Over the past week, Symantec has observed a spam campaign involving suspicious emails that masquerade as unpaid invoices. However, these suspicious emails come with a nasty surprise attached in the form of a malicious .pdf file.
Figure 1. Malicious .pdf file attached to suspicious email
While these invoices may appear to be legitimate because the sender’s email address may be associated with a major company, the emails contain spelling errors in the subject line and the body of the email contains just one line of text. Most business emails contain a personal greeting to the recipient and the sender’s signature, but these emails have neither. These signs should serve as warnings to users that the email is not what it claims to be.
The attached .pdf file has malicious shellcode hidden inside of it that will be executed when opened with a vulnerable version of Adobe Reader.
Figure 2. Shellcode hidden inside malicious .pdf file
The attackers are trying to exploit the Adobe Acrobat and Reader Unspecified Remote Integer Overflow Vulnerability (CVE-2013-2729) by triggering the vulnerability while parsing the crafted Bitmap encoded image.
Figure 3. Bitmap encoded image
The embedded shellcode acts as a downloader which downloads a malicious executable file (Infostealer.Dyranges) from a remote location.
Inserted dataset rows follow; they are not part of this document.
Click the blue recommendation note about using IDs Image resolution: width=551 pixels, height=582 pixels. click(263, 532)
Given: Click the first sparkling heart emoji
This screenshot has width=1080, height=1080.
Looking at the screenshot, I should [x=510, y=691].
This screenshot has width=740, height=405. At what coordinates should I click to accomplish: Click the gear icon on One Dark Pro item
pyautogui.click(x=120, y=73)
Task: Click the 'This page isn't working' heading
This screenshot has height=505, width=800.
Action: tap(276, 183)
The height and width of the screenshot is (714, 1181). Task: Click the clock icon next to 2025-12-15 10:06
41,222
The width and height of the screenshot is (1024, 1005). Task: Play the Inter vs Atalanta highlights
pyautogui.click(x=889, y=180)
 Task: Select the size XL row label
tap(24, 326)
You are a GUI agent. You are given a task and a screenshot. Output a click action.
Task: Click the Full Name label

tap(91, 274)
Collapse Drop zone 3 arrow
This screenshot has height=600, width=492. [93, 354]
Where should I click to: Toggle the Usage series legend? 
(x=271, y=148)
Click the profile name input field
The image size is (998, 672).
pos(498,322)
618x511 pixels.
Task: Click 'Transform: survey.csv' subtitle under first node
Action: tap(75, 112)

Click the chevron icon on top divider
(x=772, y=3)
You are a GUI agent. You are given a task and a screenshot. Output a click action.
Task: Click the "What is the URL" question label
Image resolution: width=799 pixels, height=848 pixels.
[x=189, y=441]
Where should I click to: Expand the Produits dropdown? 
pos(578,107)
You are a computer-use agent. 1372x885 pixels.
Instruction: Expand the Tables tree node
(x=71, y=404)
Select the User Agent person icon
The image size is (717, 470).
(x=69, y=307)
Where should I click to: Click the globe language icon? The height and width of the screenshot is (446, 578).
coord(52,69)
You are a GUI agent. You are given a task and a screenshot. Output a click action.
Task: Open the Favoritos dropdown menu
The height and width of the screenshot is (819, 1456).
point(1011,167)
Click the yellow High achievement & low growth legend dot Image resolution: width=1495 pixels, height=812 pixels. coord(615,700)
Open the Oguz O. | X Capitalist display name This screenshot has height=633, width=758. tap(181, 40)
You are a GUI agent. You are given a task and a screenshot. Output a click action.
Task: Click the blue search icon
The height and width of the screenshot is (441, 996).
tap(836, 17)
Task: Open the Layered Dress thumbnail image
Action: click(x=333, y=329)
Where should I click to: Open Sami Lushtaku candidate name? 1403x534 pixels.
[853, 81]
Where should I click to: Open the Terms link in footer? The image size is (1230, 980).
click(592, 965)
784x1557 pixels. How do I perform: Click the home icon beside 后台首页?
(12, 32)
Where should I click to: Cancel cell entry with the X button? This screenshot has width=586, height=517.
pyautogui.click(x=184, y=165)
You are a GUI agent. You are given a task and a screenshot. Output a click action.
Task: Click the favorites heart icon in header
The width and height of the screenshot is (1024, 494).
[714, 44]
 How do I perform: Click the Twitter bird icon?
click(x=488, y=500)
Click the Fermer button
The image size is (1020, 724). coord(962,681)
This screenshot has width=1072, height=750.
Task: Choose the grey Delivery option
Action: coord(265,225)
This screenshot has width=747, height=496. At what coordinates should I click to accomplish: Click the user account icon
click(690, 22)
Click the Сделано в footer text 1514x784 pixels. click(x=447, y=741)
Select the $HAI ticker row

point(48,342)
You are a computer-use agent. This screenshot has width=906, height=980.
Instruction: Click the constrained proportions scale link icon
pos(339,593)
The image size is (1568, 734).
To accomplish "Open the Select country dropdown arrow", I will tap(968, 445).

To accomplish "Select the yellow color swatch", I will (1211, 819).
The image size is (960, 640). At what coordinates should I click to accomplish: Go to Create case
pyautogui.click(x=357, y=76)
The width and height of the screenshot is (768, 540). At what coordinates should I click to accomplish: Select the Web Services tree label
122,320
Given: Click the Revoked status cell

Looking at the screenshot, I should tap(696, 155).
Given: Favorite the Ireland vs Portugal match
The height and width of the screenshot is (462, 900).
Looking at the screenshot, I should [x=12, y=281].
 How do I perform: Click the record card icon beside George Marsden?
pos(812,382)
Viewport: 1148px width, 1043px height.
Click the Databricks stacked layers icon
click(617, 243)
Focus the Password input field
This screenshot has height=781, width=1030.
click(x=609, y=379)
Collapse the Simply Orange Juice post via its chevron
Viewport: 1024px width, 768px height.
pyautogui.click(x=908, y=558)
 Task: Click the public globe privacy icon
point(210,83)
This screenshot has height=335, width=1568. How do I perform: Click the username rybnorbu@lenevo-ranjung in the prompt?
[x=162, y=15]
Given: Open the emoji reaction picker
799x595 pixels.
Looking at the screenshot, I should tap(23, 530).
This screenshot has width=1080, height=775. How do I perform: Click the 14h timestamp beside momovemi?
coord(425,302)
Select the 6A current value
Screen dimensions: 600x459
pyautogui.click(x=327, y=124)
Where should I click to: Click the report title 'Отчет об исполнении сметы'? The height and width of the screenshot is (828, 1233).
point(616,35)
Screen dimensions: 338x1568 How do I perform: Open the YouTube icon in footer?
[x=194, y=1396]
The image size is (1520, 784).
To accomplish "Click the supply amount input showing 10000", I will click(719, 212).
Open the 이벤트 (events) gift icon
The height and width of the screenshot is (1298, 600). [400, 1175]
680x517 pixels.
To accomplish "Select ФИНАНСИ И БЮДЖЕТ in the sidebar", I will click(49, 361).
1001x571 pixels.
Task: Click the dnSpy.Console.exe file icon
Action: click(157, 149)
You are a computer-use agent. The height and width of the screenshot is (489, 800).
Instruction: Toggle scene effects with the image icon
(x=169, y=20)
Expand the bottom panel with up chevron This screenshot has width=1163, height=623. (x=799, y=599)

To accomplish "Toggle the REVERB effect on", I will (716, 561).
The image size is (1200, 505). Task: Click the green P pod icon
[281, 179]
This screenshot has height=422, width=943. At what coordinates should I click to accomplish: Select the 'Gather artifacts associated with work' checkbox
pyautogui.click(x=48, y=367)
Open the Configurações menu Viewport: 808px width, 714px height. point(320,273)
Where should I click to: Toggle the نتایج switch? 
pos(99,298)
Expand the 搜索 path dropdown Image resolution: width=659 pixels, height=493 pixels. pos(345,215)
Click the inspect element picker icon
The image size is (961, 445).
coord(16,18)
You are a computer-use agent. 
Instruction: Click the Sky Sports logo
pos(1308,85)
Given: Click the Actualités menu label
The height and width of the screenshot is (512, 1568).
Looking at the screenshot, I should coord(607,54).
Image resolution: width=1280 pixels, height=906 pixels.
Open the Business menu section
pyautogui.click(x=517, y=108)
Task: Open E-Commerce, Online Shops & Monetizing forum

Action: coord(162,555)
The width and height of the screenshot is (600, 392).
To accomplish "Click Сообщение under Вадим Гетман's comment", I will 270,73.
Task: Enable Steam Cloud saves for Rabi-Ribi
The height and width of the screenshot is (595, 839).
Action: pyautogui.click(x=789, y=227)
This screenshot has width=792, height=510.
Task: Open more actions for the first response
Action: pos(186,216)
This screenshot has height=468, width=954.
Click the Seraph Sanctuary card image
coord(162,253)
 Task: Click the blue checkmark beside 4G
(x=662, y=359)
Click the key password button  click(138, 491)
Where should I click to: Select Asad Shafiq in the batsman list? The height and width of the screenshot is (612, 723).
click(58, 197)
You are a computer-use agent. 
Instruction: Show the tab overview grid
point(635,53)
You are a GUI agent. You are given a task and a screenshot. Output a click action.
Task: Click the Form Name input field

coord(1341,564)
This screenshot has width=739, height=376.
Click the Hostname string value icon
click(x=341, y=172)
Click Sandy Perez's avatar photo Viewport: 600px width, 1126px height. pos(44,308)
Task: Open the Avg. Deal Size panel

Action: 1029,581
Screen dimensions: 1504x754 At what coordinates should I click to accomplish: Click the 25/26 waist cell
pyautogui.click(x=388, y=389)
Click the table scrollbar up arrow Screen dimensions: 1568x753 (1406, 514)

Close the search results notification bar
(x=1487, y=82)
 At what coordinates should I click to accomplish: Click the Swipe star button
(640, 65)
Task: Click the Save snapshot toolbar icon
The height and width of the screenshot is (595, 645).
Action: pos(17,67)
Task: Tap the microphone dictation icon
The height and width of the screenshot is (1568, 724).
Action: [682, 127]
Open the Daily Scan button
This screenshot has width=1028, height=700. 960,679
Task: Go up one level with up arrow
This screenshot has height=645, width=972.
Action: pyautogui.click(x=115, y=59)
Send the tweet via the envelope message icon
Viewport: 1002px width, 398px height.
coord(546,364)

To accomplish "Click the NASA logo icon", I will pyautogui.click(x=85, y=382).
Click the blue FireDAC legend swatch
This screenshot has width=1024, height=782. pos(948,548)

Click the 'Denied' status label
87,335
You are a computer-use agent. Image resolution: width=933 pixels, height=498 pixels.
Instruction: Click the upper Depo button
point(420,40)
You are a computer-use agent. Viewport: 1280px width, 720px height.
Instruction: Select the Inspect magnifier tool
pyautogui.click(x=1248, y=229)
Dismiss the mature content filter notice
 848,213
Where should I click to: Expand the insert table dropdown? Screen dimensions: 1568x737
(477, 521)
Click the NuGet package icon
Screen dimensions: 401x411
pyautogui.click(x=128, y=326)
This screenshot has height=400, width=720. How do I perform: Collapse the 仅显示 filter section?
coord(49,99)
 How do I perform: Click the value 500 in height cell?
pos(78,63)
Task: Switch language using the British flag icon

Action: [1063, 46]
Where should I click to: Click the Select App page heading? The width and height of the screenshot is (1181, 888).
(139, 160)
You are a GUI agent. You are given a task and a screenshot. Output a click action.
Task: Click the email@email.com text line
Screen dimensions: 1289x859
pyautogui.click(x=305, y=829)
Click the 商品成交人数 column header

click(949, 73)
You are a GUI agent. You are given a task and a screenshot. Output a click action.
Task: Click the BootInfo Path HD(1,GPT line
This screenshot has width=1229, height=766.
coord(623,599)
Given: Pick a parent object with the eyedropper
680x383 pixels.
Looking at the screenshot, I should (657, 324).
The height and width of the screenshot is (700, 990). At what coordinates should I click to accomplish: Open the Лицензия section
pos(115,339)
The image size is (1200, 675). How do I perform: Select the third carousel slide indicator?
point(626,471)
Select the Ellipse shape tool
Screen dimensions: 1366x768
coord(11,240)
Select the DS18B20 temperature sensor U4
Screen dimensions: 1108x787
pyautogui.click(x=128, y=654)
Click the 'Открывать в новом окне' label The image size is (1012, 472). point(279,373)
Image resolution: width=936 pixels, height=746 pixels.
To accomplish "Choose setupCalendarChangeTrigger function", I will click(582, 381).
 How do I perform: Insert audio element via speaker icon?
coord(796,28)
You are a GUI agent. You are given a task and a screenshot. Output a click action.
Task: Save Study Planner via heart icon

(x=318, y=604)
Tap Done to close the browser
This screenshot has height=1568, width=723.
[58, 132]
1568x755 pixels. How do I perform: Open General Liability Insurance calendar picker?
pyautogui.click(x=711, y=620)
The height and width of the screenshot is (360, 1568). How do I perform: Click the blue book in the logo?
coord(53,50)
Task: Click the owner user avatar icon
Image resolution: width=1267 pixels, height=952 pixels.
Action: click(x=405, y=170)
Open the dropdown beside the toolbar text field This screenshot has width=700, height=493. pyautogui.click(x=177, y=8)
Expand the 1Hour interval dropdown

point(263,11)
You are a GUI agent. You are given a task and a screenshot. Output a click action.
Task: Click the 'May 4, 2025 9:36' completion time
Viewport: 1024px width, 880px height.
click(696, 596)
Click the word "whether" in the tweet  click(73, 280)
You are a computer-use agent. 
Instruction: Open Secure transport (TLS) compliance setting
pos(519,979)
The downloaded malware attempts to install itself as a service called “google update service” by adding the following registry entry.
- HKEY_CURRENT_USER\Software\Microsoft\Windows\CurrentVersion\Run\"GoogleUpdate" = “[PATH TO MALWARE]”
If successful, the malware is then able to steal confidential information entered into Web browsers by the user.
Symantec recommends that users exercise caution when opening emails and attachments from unexpected or unknown senders. We also advise that PDF viewers and security software should be kept up-to-date. Symantec detects the malicious .pdf file used in this campaign as Trojan.Pidief.